I was referring towards the election of representatives, not actual direct democracy. Should have said direct elections rather than democracy.
 
I must have missed that post from you. Could you identify where I can locate it?

The post you quoted where you called the electoral college outdated relic from the 1700's, but advocate a much older system of direct elections.

If you want I can just link backwards for you, but if you wuoted me you were already able to read that quote.
 
In an electoral college election California would deliver a block of 55 electoral votes. However, in a popular vote nobody is constrained by the artificial borders drawn on a map back in 1850. Everybody's vote would be individual.

Everybody's vote IS individual. It's just individual at the state level.

And if you want to make the argument that it's up to the state to define things, that's fine, but that does go directly against the principles you claimed were important to you a number of pages back.

Not making an argument so much as stating that's how it is. And there is no contradiction, just your lacking proper understanding of what I'm saying. 50 states = 50 choices for those citizens to run things how they like. This gives people options to chose from. A liberal may like to live in California and a conservative to live in Texas. Different strokes for different folks. There is no need to get into the business of another states, whether I like it or not.

As for the "way smarter people created it for a reason," several points on that:

1)Many of those people were slave owners.
2)They created a system in which black people could not vote.
3)They created a system in which women couldn't vote.
4)Recognizing their own imperfection, they made the system alterable in the form of amendments.

Unless you're arguing that we should go back to a slave owning society in which black people and women can't vote?

1, 2, and 3 are irrelevant. The principles of the system still hold valid, though there were certain things that were not. 4 is a good point but it takes actually passing an amendment, not changing it via judicial activism, as liberals are wont to do.

Again, the principles are still valid and they set up a system that is better than what you propose.
 
Everybody's vote IS individual. It's just individual at the state level.

It's individual at every level in a popular vote. In such a case you're not voting as a citizen of, say, Kansas, but as a citizen of the United States.

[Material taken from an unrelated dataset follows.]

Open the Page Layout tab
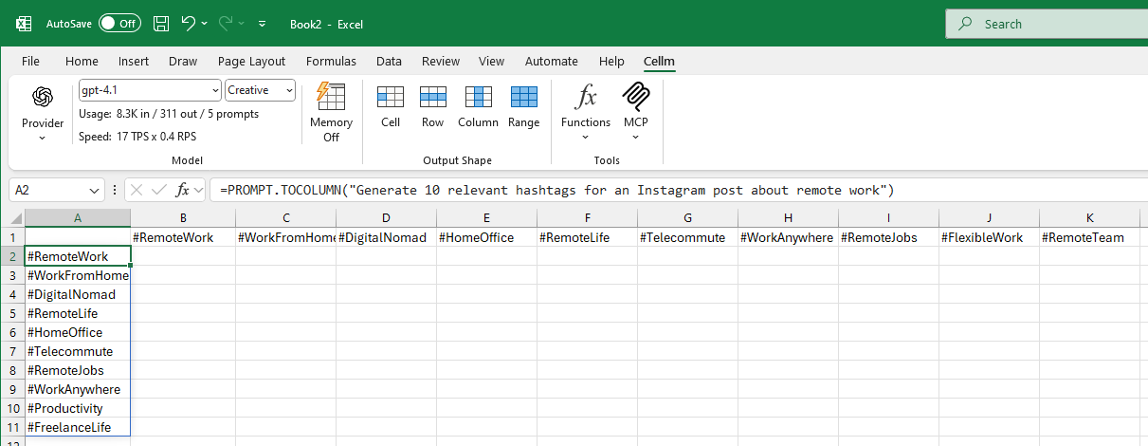 coord(251,61)
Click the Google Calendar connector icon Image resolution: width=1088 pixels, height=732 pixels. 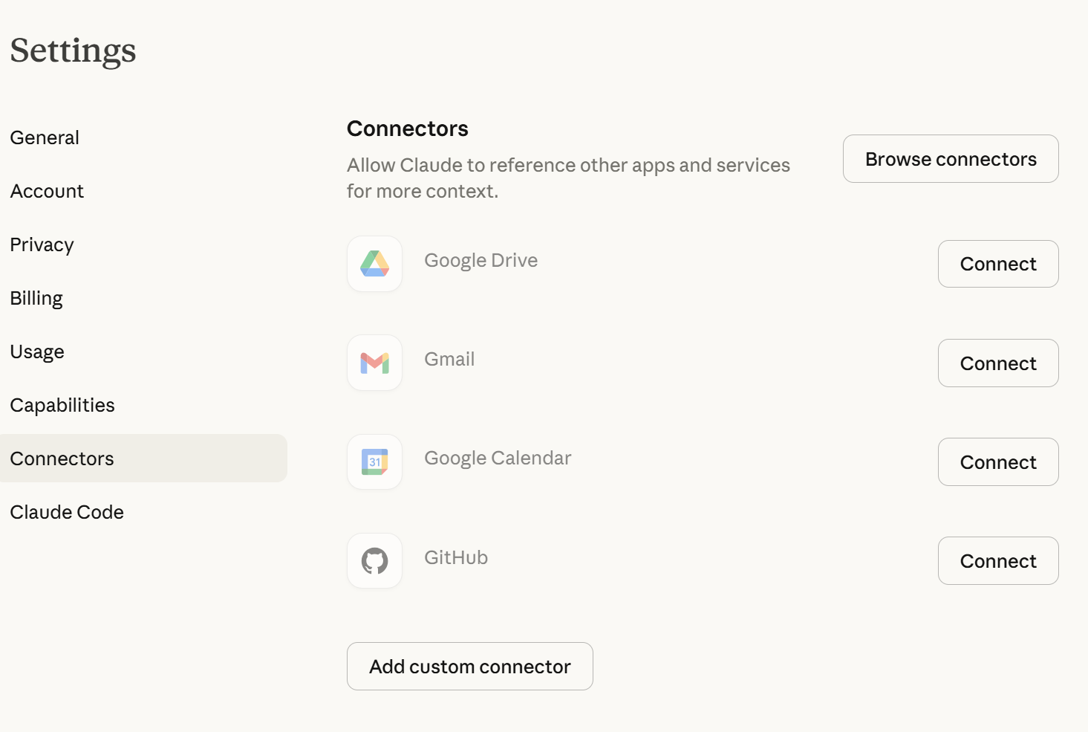click(x=374, y=461)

Not making an argument so much as stating that's how it is. And there is no contradiction, just your lacking proper understanding of what I'm saying. 50 states = 50 choices for those citizens to run things how they like. This gives people options to chose from. A liberal may like to live in California and a conservative to live in Texas. Different strokes for different folks. There is no need to get into the business of another states, whether I like it or not.

Well if you're just going to state "how it is" then state it and leave. I'm saying that the current system is nonsensical because it rewards concentrations of demographics. In case you haven't caught on, that's what allows voices within gigantic swaths of rural Republicans areas to be gobbled up by giant blue-leaning urban areas. They are invisible.

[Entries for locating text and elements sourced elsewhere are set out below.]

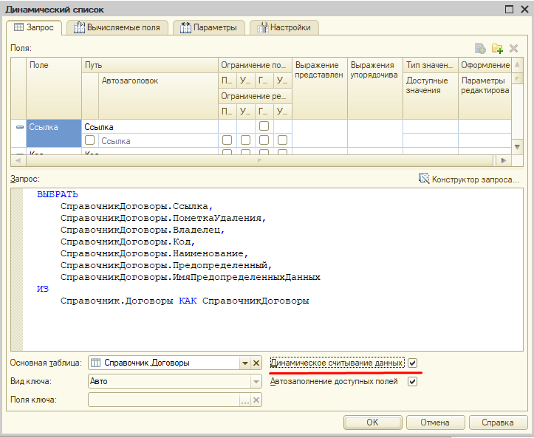The height and width of the screenshot is (438, 534).
Task: Collapse the Ссылка row using minus icon
Action: point(19,128)
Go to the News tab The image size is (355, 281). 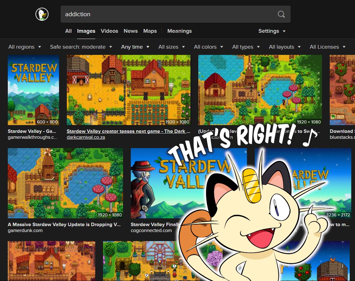131,31
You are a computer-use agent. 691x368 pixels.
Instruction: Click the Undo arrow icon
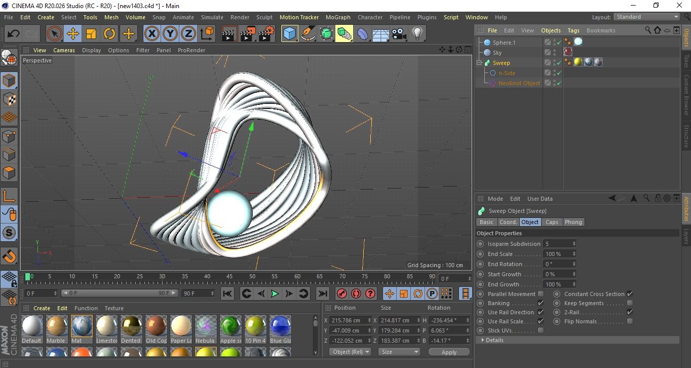coord(14,34)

1, 2, and 3 are irrelevant. The principles of the system still hold valid, though there were certain things that were not. 4 is a good point but it takes actually passing an amendment, not changing it via judicial activism, as liberals are wont to do.

Again, the principles are still valid and they set up a system that is better than what you propose.

They're relevant in that they were beginning concepts in the country that we would never be acceptable with today, so putting the founding fathers on a pedestal is illogical unless you believe everything they did was perfect.